First, you made a forum post about it - which is the correct thing to do. Let
other people validate that what you are experiencing is actually a bug. If you
look through the replies you would see that Derek Allard (programmer) and Rick
Ellis (CEO/Founder) responded. You never submitted a ticket in the bug
tracker, which would have allowed the EllisLabs team (and you) to easily
diagnose and update the community on the status of this bug.

Just a reply or two underneath Rick’s post someone mentions that it has been
fixed in SVN.

Now, you come out with an entire release of CodeIgniter, just to release a
simple patch that has already been fixed in the repository. Not only that, but
you post that fix to Hacker News and the forums announcing what you have done.

Essentially, what you did here, was fork CodeIgniter to gain incoming traffic
to your blog and ultimately your product.
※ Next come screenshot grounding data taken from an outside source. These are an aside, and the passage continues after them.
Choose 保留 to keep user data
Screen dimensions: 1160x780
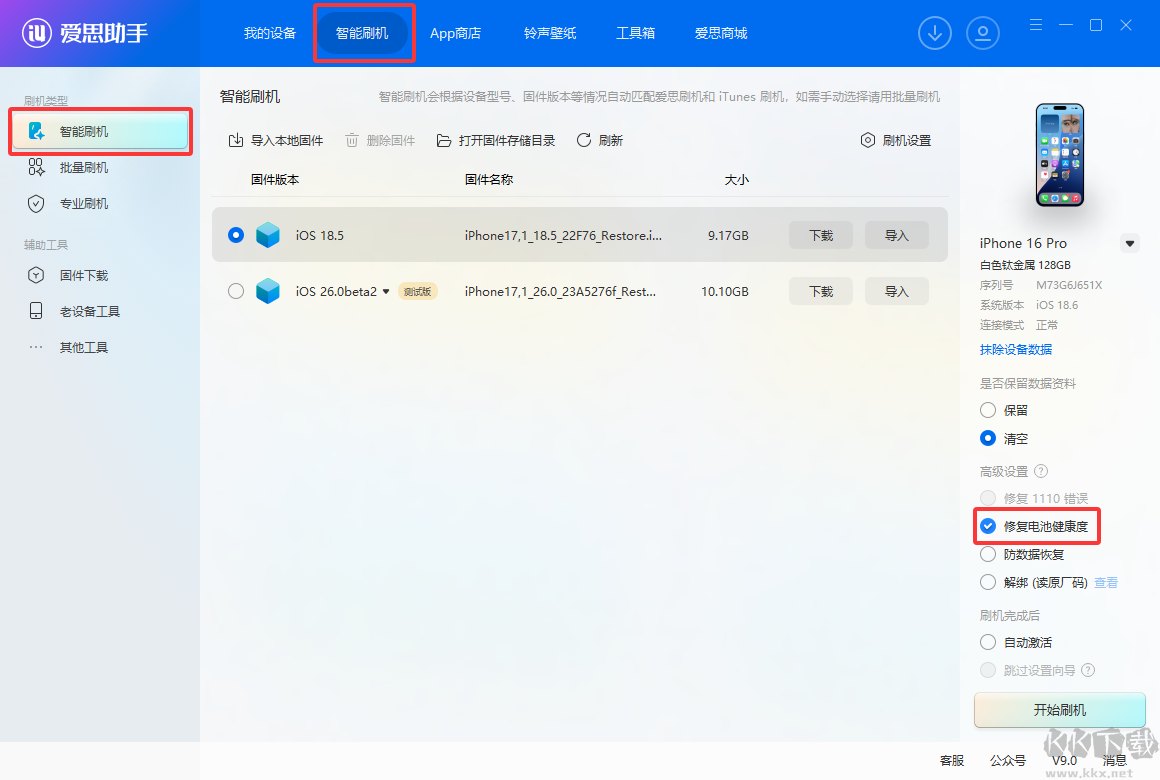click(988, 410)
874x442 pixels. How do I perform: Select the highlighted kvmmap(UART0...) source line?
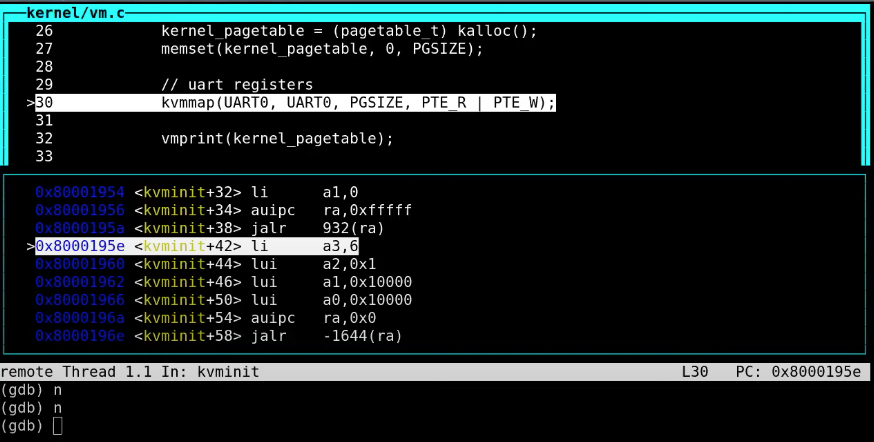pyautogui.click(x=357, y=103)
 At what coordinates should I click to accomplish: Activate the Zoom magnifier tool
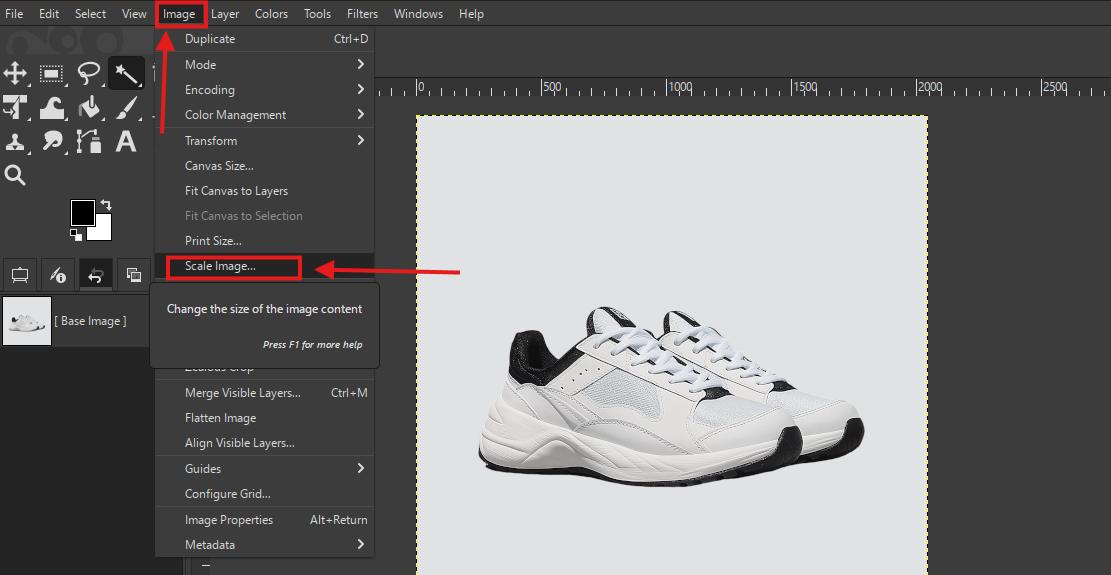[x=15, y=175]
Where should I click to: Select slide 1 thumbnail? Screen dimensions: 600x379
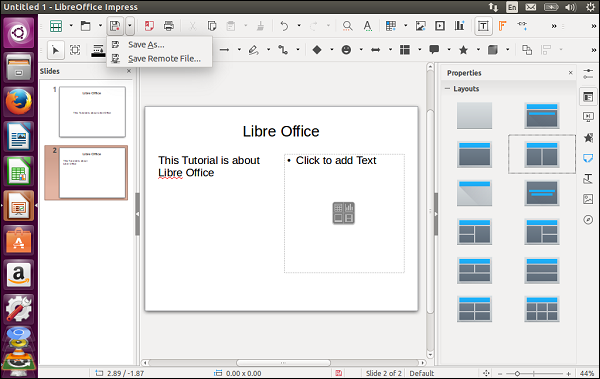92,112
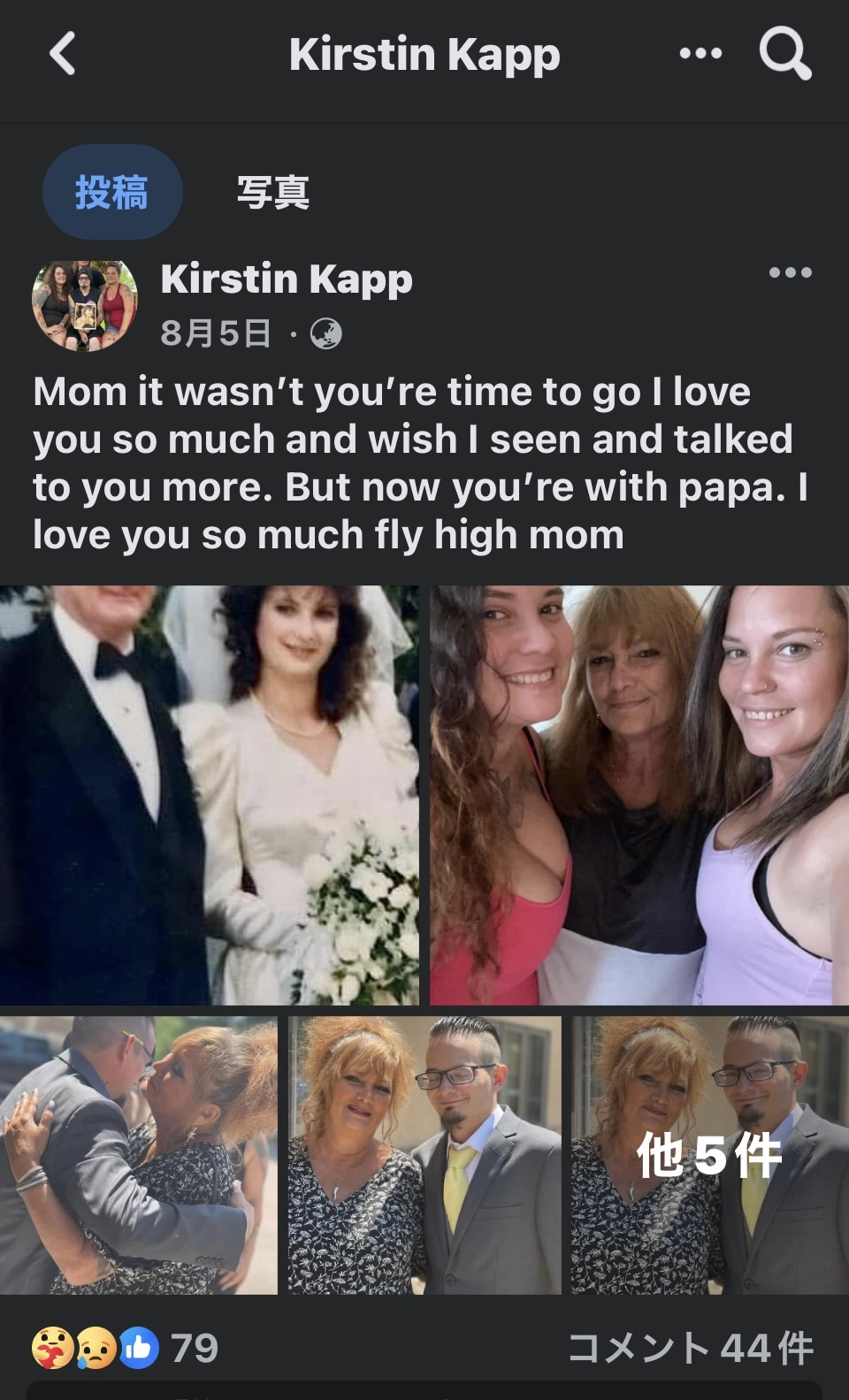Open the middle photo with yellow tie

click(x=424, y=1155)
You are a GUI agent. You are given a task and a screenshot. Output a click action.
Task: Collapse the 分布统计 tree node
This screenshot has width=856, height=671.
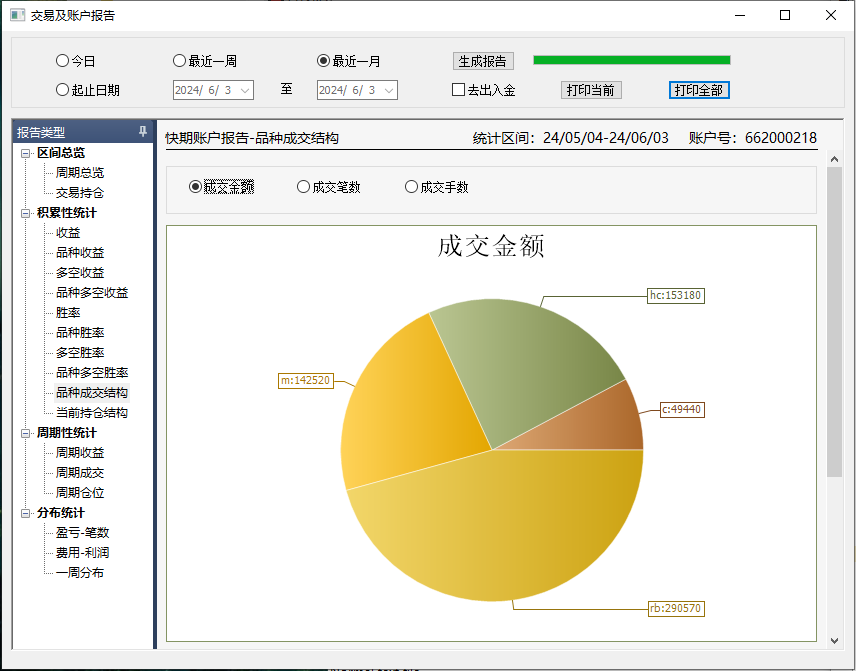(26, 513)
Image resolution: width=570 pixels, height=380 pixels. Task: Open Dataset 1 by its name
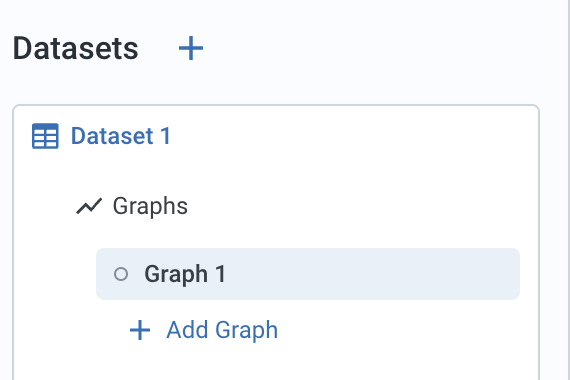click(121, 136)
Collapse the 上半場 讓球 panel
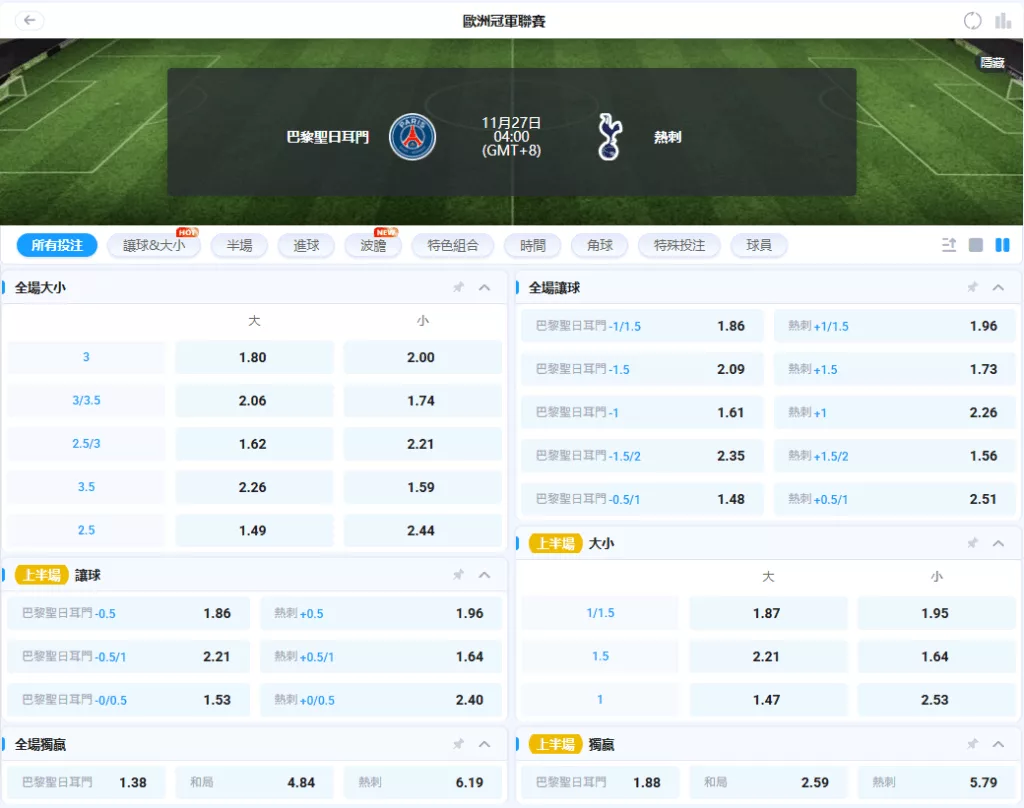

You didn’t wait on EllisLab’s to fix
the issue (as it is reportedly already fixed) nor did you give them the
opportunity or the tools/information to do so (outside of the forum).

Usually, a forum post is all that is required to get a bug fixed - but if it’s
something important that you really want a status update on, the community
policies are very clear - submit a ticket.

Hooray for throwing an awesome piece of open source software under the bus for
your own profit.